Silence is Consent

Volker Ullrich, Hitler: Downfall, 1939-1945 (Alfred A. Knopf, 2020, 838 pp.).

The first podcast that I ever recorded in this space, back in August 2017, reviewed the first volume of this fascinating biography of the Nazi Führer, Ascent: 1889-1939. Volume 2 followed here in the States in 2020, and I’ve just completed it. These 2 volumes are a worthy successor to the monumental biographies of Hitler by Ian Kershaw (2 volumes, 1998 & 2000), John Toland (2 volumes, 1976), Joachim Fest (1973), and Alan Bullock (1962).

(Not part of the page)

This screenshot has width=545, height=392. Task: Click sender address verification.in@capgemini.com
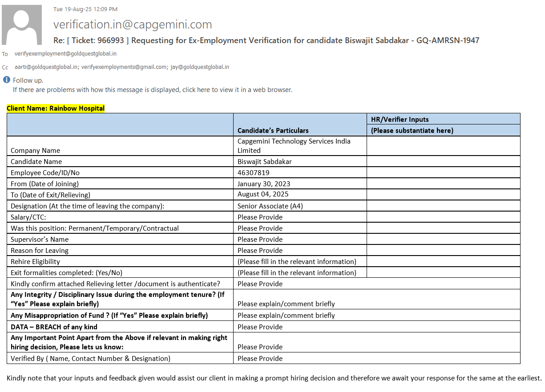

Ullrich, the author, is German, born there in 1943 during the war, and it’s this nativity that gives his unsparing criticism of Hitler and his followers a moral weight it might otherwise lack. There is no trimming, no faint praise of the Nazis for making the trains run on time, no points for restoring German national morale after the devastation of the Great War—there is nothing here but unflinching critical analysis of the most heinous crimes ever carried out under the authority of government, all while focusing like a laser on the man from whose brain it all sprung.

This blog is not a full-on review of this book, simply a whole-hearted endorsement of it for anyone who wants to understand how the most evil regime in history came to power, held onto it for 12 years while demonizing Jews and other minorities, waged brutal and genocidal war, and then was utterly destroyed by the combined Allied might of the world’s leading democratic and communist regimes.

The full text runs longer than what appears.